* [Exercise goal]:
Copy the part of the listing that opens with the line containing "Show non-printable characters in Request" and closes with the line containing "Action: 307,106", swapping "Providers" for "Accounts" and leaving everything else as it is.

* [Records for processing]:

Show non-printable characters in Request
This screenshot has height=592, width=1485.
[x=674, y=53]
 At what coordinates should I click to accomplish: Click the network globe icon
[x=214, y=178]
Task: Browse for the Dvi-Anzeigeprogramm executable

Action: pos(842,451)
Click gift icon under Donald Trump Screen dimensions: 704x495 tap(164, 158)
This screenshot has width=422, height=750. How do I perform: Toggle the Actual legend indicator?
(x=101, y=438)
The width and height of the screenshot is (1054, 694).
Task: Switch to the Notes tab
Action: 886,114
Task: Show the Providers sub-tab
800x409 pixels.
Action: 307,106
* * *
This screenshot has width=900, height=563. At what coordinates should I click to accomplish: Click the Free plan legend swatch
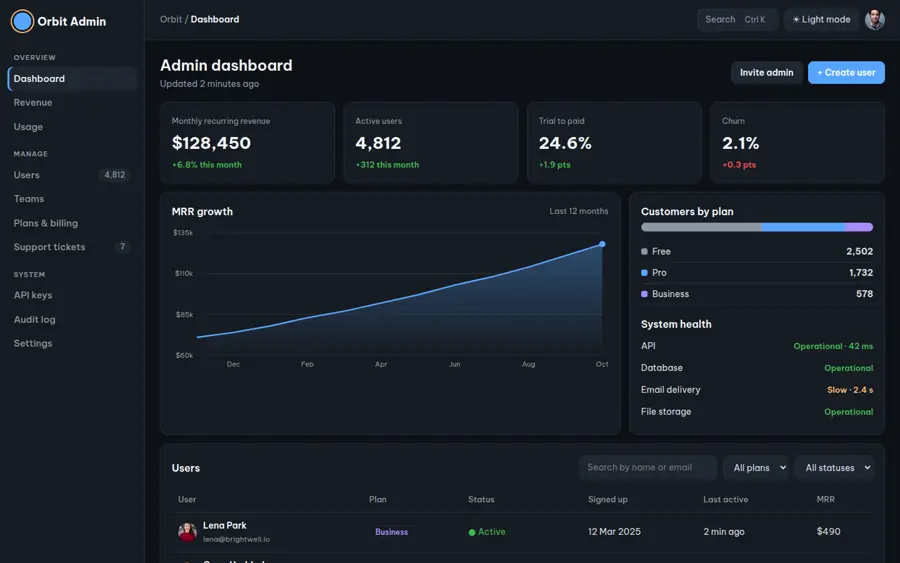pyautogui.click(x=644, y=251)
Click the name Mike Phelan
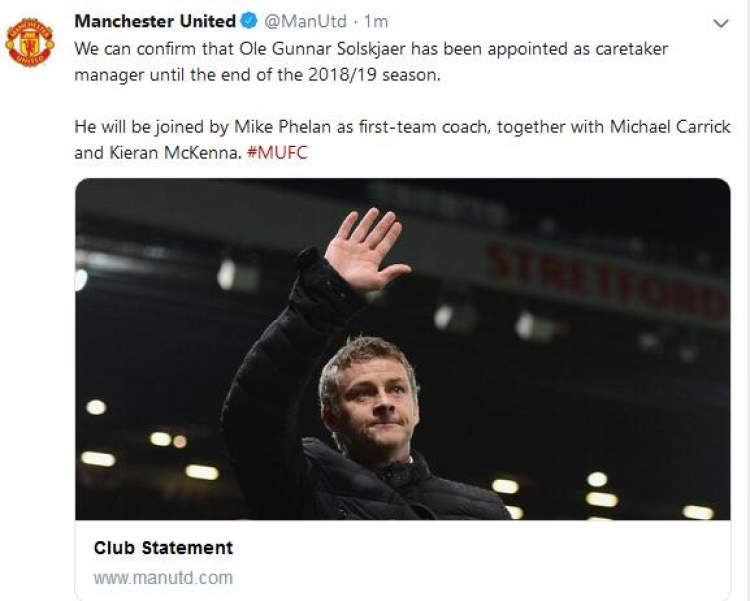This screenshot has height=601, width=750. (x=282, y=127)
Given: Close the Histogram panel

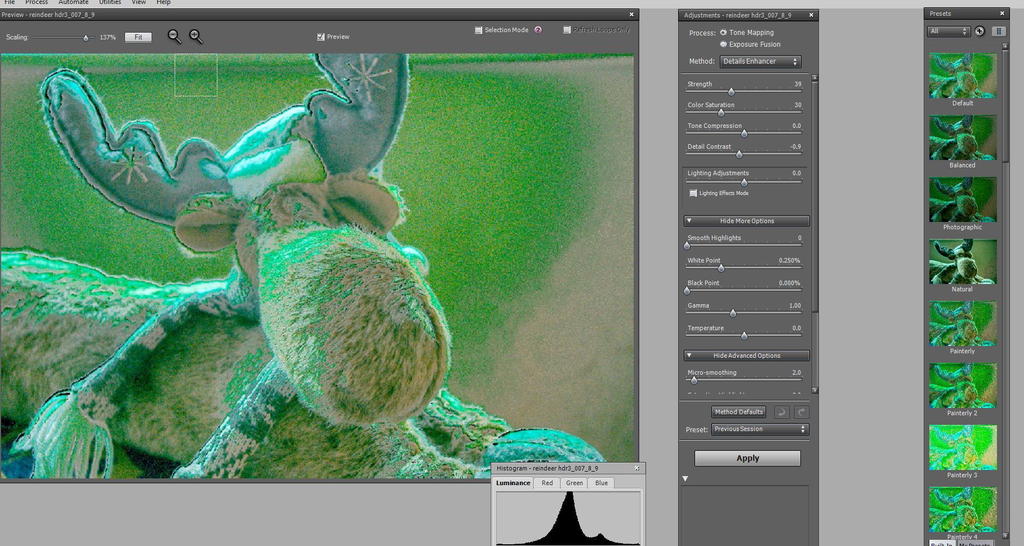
...
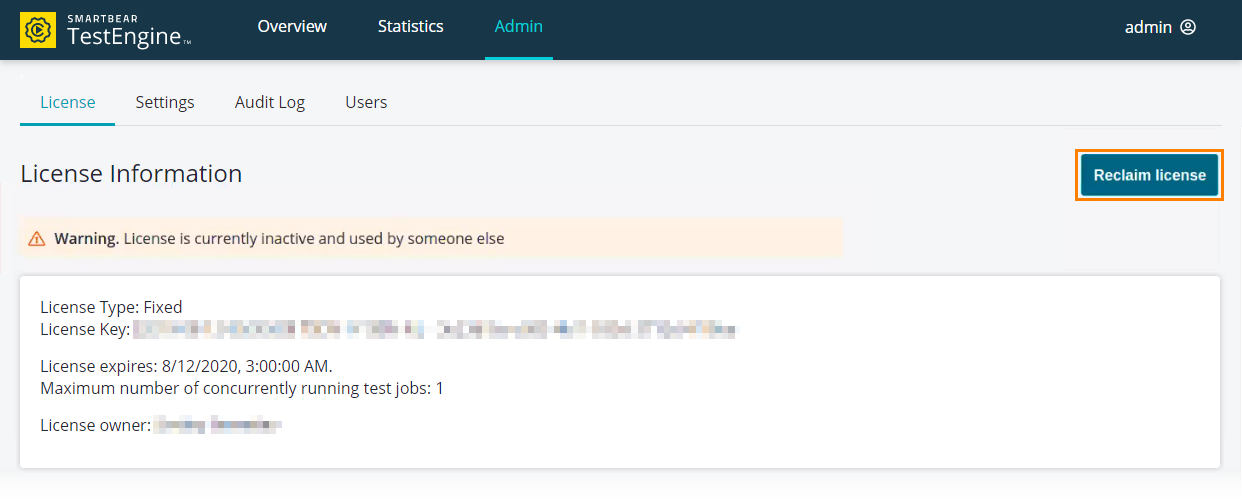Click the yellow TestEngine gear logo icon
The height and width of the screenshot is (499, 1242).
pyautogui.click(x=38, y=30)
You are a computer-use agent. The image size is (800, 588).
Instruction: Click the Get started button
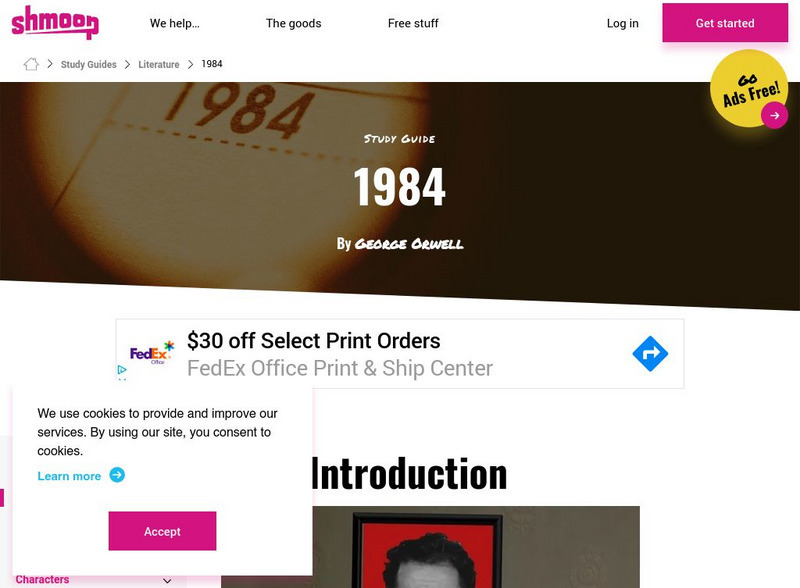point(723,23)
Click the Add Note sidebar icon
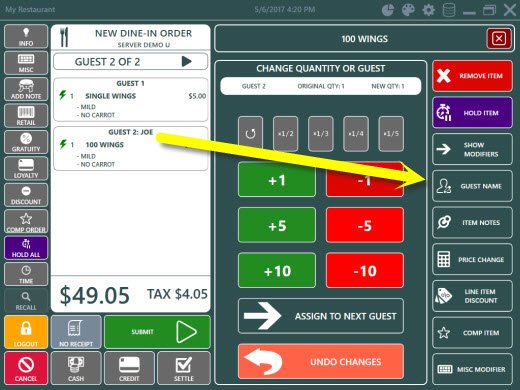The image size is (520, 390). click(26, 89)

* [Task result]:
Show non-printable characters in Request
This screenshot has height=592, width=1485.
[x=674, y=53]
 At what coordinates should I click to accomplish: Click the network globe icon
[x=214, y=178]
Task: Browse for the Dvi-Anzeigeprogramm executable

Action: pos(842,451)
Click gift icon under Donald Trump Screen dimensions: 704x495 tap(164, 158)
This screenshot has width=422, height=750. How do I perform: Toggle the Actual legend indicator?
(x=101, y=438)
The width and height of the screenshot is (1054, 694).
Task: Switch to the Notes tab
Action: 886,114
Task: Show the Accounts sub-tab
800x409 pixels.
Action: 307,106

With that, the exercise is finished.